Wednesday, March 4, 2009

Poetry Break: Unusual Form


Poem: Sleepover Conversation

Book: Technically, It's Not My Fault

Written by: John Grandits

Poetic Form: Concrete Poems

Publisher: Clarion Books, 2004

ISBN: 978-0-618-42833



Introduction:


Ask students if they have ever slept over at a friend's house, and what is their favorite part about spending the night somewhere else. After children have shared their answers, display a copy of the poem "Sleepover Conversation so they can see the form of the poem and how it is written for two voices. Share the poem using two distinct voices so students hear both characters.

Sleepover Conversation
by John Grandits

I like sleeping over. Your room is so cool.

Knock yourself out.

I will. You've got totally superior stuff.

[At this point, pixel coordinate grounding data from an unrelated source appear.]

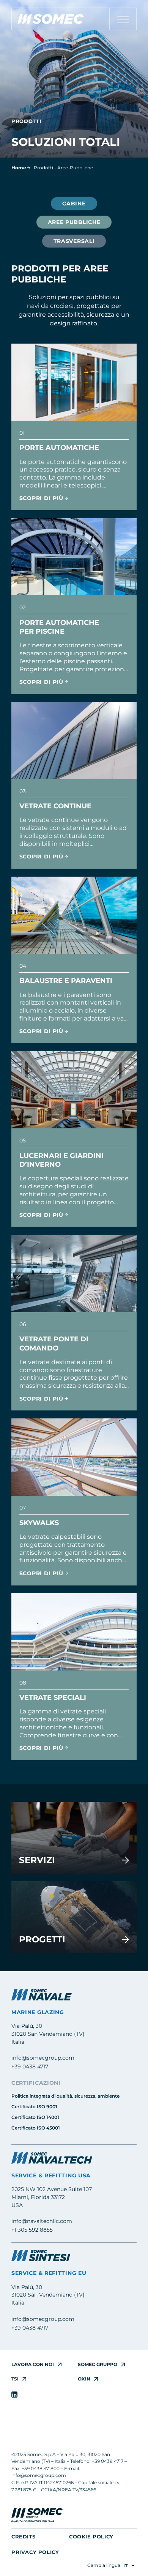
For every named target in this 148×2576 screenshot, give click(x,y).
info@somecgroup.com (42, 2057)
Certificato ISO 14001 (35, 2117)
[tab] (74, 203)
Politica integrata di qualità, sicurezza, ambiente (65, 2096)
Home (18, 167)
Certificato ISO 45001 (35, 2128)
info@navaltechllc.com (41, 2221)
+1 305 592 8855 (32, 2229)
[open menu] (123, 20)
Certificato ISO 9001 (34, 2106)
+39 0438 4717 (29, 2066)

No. I mean it. Knock yourself out--
shut up, be quiet, go to sleep.

Let's talk for a while.

You talked all day. You never shut up.
Now go to sleep.

How come you always win at chess?

I'm smarter than you.

I think it's because you're four years older.

No, it's because I'm smarter.

I'm going to practice a lot, and
next time we come to visit, I'll beat you.

I'll still be four years older.
And I'll still be smarter.

I like Huggin' the Rail. I can win that game.

It's s stupid board game. It's just luck.
Whoever rolls the highest number wins.
No skill. All luck.

Don't be a sore loser.

I have a game we can play.

Great! What?

Who can stay quiet the longest.
Ready, set, GO!

Okay, I'll start. . .

. . .

. . .

. . .

. . .

. . .

Hey! No fair.

Extension:

Ask students what they think happened at the end of the poem. Can they get an idea of how old each boy is? Divide students into two groups and have each group read a specific part. Next, select two students to read each boy's part. Ask students how they liked hearing the poem the best--one narrator, two groups, or two individuals. Did it make a difference in how they enjoyed listening to the poem?